Introduction
Transformer-based models have drastically advanced performance across various AI tasks. While successful on the surface, the intricacies of how these models arrive at their predictions often remain opaque, a problem which impedes further improvement and trustworthiness. Current interpretability approaches struggle with the increasingly complex structures underlying these models, leaving us with pressing questions regarding parameter significance and the accurate location of knowledge within the network's architecture.
Unveiling the Mysteries of Transformers
The key to understanding transformers is dissecting the so-called residual stream—a pathway where the outputs of different layers interact and accumulate. By exploring the residual stream, this paper deciphers the mechanism behind the connections made between these outputs, revealing a direct addition function that impacts the probabilities associated with prediction outcomes. The probability of a given token increases when its before-softmax value is large.
Assigning Contributions and Probing Layers
To pinpoint influential parameters, this research establishes the use of log probability increase as a metric for quantifying a layer's contribution to a prediction. Leveraging this metric, the paper illuminates how each layer—be it attention or feed-forward neural network (FFN)—supports word predictions. Furthermore, analyzing inner products, the research provides insights into the interplay between preceding layers and how they impact subsequent FFN layers.
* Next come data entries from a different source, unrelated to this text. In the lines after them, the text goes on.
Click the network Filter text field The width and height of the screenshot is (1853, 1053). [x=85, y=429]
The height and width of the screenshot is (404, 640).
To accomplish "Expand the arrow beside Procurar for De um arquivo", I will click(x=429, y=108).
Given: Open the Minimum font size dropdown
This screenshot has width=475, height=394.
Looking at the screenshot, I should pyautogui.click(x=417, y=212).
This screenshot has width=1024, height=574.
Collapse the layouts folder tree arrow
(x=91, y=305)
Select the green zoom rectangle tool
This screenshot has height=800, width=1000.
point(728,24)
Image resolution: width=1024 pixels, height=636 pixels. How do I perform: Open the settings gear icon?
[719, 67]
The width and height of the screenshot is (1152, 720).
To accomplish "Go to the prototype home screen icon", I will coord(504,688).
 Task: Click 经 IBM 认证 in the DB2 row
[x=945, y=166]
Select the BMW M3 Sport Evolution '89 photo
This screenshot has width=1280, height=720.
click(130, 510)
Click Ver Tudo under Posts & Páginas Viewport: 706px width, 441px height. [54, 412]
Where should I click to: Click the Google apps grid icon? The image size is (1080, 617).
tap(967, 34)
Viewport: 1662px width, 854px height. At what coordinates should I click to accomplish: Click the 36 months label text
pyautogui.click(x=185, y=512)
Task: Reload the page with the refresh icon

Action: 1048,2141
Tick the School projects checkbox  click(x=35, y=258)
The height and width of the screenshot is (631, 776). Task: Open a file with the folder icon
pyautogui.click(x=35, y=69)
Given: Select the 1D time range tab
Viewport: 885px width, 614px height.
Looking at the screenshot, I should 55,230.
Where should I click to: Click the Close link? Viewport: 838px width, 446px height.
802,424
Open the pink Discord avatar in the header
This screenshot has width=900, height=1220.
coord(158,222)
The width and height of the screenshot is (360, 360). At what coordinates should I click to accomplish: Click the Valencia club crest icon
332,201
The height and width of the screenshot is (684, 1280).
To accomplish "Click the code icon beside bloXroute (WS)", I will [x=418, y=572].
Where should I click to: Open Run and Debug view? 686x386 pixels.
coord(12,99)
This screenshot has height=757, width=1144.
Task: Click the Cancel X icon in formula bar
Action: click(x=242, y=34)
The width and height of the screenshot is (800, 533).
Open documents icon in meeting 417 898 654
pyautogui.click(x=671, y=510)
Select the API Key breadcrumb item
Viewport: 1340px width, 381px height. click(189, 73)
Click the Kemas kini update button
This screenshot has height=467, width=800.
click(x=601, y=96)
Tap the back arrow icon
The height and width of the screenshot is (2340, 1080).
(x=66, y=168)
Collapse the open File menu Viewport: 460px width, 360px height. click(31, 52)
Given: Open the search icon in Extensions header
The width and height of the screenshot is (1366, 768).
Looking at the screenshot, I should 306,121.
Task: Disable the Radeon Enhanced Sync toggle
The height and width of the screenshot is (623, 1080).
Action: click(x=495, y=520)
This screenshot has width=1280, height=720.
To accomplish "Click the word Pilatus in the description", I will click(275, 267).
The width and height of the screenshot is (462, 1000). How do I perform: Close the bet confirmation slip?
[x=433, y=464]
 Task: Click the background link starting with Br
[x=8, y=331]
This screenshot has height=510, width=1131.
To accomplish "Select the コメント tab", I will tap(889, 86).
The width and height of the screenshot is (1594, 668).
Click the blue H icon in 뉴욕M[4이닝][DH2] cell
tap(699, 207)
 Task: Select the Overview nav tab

Empirical Findings and Methodological Innovations
Empirical analyses on a collection of sampled cases indicate that every layer within transformers plays a role in next-word prediction, with knowledge distributed across both attention and FFN layers. Notably, no single layer or module monopolizes importance; several contribute jointly to predictions. Case studies reinforce these findings, demonstrating that paramount transformer-specific features for prediction may reside in both attention and FFN subvalues. Lastly, the research presents a methodological contribution by showcasing a technique for detailing the influence of preceding layers on upper FFN layers.
Roadmap to Interpretability
The paper promises to release the code on GitHub, which will enable the public to implement these interpretability methods. Through such transparency, it is anticipated that the robust interpretability of transformer-based models will be enhanced significantly.